İzmir büyük bir kent ve kentin birçok sorunu bulunuyor. Bir kadın olarak ağır bir süreci göğüslemeye ve sürece dair neler söylemek istersiniz? 

İzmir doğal güzellikleri ve aydınlanmacı tarihsel misyonu ile özel bir kent. Bugün geldiğimiz noktada ise kentin tüm kaynakları rant uğruna gözden çıkarılmış durumda. Nefes alabileceğimiz alanlar yok ediliyor, her geçen gün sayısı artan AVM’ler ve gökdelenlerle kuşatılıyor İzmir. Emekçilerin günlük yaşamlarını sürdürebilmeleri için zorunlu olan barınma, iş imkanı, ulaşım gibi başlıkların her birinde tıkanmış durumdayız. Çocukların oyun oynayacağı, gençlerin kaliteli vakit geçirebileceği alanlar yok denecek kadar az. Evet İzmir giderek çirkinleşen, yaşam alanlarımızın daraldığı büyük bir kent. İzmir de İzmirliler de bunu hak etmiyor. Üstlendiğimiz sürecin zorluklarının farkındayız. Ne zaman kolay oldu ki? Ben tüm bu kirliliğin, pazarlıkların, hesapların karşısına örgütlü bir gücün temsilcisi olarak çıkıyorum. Genç bir komünist kadın olarak, paranın hüküm sürdüğü, sömürü ve eşitsizliklerle dolu bu düzene mahkum olmadığımızı düşünüyor ve yıllardır bunun mücadelesini veriyorum. İzmir’in yaşanır bir kente dönüşmesi de bu mücadelenin yaygınlaşması ve tüm halkımız tarafından sahiplenilmesi ile mümkün olacak.

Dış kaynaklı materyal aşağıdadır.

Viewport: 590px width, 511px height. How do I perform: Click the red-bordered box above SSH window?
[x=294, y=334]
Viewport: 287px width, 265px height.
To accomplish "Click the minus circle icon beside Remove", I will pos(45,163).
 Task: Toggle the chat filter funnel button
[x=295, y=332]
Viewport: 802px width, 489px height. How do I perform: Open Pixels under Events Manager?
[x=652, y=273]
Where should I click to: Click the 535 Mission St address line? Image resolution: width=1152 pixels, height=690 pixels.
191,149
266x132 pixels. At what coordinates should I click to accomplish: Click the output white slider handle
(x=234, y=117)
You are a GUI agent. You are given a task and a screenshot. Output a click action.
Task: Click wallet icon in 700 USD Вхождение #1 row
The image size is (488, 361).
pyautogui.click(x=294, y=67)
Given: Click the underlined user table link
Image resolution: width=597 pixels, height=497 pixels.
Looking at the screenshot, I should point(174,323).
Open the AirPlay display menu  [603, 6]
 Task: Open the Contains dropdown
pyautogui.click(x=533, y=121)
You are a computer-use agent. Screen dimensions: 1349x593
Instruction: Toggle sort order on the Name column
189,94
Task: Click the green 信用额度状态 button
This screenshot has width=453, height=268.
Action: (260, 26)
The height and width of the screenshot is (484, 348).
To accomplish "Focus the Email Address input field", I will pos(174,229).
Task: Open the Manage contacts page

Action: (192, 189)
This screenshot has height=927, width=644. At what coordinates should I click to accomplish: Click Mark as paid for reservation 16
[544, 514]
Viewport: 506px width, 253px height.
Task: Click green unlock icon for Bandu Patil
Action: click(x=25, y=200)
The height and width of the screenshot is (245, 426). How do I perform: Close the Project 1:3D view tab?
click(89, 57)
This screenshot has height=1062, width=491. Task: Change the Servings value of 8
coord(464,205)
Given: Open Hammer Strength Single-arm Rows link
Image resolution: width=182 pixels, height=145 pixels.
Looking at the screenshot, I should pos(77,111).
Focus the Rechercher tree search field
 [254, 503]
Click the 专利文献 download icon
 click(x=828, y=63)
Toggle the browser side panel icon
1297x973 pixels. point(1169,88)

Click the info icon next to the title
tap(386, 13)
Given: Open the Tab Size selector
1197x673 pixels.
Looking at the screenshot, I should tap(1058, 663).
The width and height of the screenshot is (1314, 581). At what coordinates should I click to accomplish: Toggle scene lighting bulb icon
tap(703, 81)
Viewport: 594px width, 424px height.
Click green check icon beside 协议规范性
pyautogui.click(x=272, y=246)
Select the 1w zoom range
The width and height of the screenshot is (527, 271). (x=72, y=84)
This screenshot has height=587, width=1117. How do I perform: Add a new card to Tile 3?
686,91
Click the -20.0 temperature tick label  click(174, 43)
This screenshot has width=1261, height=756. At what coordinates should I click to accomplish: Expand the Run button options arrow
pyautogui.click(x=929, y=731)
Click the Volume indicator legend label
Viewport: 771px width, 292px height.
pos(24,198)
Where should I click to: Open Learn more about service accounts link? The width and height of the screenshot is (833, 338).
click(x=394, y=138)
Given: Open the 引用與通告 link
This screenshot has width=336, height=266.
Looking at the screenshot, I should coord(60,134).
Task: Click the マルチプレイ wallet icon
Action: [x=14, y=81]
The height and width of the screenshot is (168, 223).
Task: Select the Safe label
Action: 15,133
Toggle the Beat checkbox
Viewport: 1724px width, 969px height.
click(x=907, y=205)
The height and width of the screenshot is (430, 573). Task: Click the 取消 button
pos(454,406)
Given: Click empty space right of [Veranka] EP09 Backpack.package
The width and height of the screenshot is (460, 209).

Bize projelerinizi anlatır mısınız? 

 Bugüne dek sermaye sahiplerinin ya da düzenin yöneticilerinin büyük projelerini dinledik hep birlikte. Bu projeler hayata geçirilirken patronlar kazanmaya devam etti, emekçi halk sömürüldü, doğa talan edildi, tarihi güzellikler yok edildi. Bir yerde proje varsa orada sermaye konuşuyor demektir. Bizim projelerimiz yok, programımız ve ilkelerimiz var. Yerel yönetimler için komünist ilkelerimiz var. Bizim yönetim anlayışımızda emekçi halkın sağlıklı ve nitelikli barınma, ulaşım, eğitim, kültür ve dinlenme olanaklarına kavuşması için bütün olanaklar seferber edilir. Halkın kaynaklarının halk için kullanılması zorunluluğu vardır. Belediyeler işçilere karşı patron gibi davranan bir “şirket” değildir. Kadınların eşitliği ve özgürlüğü için olanaklar yaratılır, çocukların ve gençlerin kendilerini var edebildikleri bir yaşam mümkün kılınır. Çokça dile gelen söylemle “şirket gibi” yönetmeyeceğiz İzmir’i ya da ülkeyi. Çünkü o şirketlerde emekçilere, kadınlara, gençlere, çocuklara yer yok.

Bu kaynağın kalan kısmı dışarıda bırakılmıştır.